From the Napoleonic Wars to the invention of the railway to the shell shock of World War I, writers tried to give voice to the suffering that war and industrial technology had wrought all around them. Yet they, like the doctors who treated these victims, repeatedly ran up against the incapacity of language to describe such anguish; those who suffered trauma, those who tried to heal it, and those who represented it were all unable to find the appropriate words. In The Language of Trauma, John Zilcosky uncovers the reactions of three major central European writers - E.T.A. Hoffmann, Sigmund Freud, and Franz Kafka - to the birth of modern trauma in the nineteenth and early twentieth centuries.
Zilcosky makes the case that Hoffmann, Freud, and Kafka managed to find the language of trauma precisely by not attempting to name the trauma conclusively and instead allowing their writing to mimic the experience itself.

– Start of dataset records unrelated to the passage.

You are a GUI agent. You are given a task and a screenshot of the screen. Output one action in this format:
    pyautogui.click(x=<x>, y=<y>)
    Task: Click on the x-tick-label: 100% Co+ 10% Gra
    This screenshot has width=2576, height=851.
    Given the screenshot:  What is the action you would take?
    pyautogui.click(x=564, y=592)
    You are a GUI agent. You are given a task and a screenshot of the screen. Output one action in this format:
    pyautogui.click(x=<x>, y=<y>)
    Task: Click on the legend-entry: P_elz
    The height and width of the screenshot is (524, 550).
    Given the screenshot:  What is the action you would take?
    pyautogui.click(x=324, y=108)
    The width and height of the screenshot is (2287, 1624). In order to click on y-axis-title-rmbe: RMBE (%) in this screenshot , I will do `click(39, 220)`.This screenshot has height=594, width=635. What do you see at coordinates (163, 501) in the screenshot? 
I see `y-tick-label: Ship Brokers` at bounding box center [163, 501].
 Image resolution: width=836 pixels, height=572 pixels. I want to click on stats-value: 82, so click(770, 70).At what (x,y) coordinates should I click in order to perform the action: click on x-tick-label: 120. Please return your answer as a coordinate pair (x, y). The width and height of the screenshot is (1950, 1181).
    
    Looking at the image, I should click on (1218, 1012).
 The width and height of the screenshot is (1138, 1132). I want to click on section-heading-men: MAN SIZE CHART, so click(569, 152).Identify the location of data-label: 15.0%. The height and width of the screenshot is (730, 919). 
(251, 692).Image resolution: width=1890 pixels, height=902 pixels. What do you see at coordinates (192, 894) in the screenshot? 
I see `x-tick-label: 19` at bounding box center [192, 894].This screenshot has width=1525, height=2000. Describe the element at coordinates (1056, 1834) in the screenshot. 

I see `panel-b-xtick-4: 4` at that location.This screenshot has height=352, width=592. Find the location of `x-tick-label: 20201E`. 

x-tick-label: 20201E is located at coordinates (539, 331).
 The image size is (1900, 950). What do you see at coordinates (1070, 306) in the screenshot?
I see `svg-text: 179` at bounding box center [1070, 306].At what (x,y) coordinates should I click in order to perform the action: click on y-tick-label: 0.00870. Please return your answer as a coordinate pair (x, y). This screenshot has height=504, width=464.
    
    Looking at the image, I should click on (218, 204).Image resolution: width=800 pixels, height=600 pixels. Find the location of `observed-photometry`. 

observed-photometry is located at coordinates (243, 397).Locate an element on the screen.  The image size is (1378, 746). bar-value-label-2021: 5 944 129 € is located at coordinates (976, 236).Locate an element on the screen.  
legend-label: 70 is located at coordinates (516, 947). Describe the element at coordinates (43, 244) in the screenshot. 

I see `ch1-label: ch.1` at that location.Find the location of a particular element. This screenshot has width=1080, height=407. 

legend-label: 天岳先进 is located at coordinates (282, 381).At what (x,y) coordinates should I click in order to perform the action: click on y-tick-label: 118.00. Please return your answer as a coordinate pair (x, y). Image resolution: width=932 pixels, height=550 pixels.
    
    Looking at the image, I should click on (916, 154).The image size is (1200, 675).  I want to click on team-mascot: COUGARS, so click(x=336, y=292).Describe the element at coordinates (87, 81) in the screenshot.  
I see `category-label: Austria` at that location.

Just as the victims' symptoms seemed not to correspond to a physical cause, the writers' words did not connect directly to the objects of the world. While doctors attempted to overcome this indeterminacy, these writers embraced and investigated it; they sought a language that described language's tragic limits and that, in so doing, exemplified the wider literary and philosophical crisis of their time. Zilcosky boldly argues that this linguistic scepticism emerged together with the medical inability to name the experience of trauma. He thereby places trauma where it belongs: at the heart of both medicine's diagnostic predicament and modern literature's most daring experiments.
"This formidable scholar's newest book--scrupulously researched and beautifully written--studies the interinvolvement of the modern discourses of law, medicine, and literature in historical fact, under the shadow of war. John Zilcosky describes the immense social, economic, and intellectual-historical effects of disciplines founded on the skeptical reading of signs and symptoms in the absence of substantial evidence. This discovery informs Zilcosky's original and altogether brilliant criticism of works 'quietly permeated by war and by industrialized trauma, ' medical detection, and accident insurance."
- Stanley Corngold Princeton University"This book uncovers the hidden traumas of technology and war in Hoffmann, Freud, and Kafka. As such, it represents a major contribution to our understanding of how modern writers gave voice to the experience of suffering and pain. Zilcosky deftly shows how the modern discourses of psychiatry, medicine, and insurance contribute to a crisis of causality that both troubles and fuels a distinctly modernist aesthetic."
- Kata Gellen, Duke University"For about a century, psychoanalysis has been telling us that 'the uncanny' is an effect of infantile castration anxiety. And for about half a century, deconstruction has been claiming that it is the mirror hall of literature's inherent self-reflexivity that produces the uncanny. By tracing the roots of this term in the battles of nineteenth- and twentieth-century mobile and industrialized warfare, John Zilcosky puts the uncanny and its corollary, 'trauma, ' back on their historical feet."